** start of RECORDS FOR THE TASK **
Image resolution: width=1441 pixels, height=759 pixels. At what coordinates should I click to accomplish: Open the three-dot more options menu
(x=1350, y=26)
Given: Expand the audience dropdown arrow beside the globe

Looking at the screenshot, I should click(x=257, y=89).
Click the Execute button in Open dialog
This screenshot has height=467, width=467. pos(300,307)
** end of RECORDS FOR THE TASK **
### TASK
Format the data above as a numbered list, one entry per line, skipping any blank lines.

### ANSWER TO THE EXERCISE
1. Image resolution: width=1441 pixels, height=759 pixels. At what coordinates should I click to accomplish: Open the three-dot more options menu
2. (x=1350, y=26)
3. Given: Expand the audience dropdown arrow beside the globe
4. Looking at the screenshot, I should click(x=257, y=89).
5. Click the Execute button in Open dialog
6. This screenshot has height=467, width=467. pos(300,307)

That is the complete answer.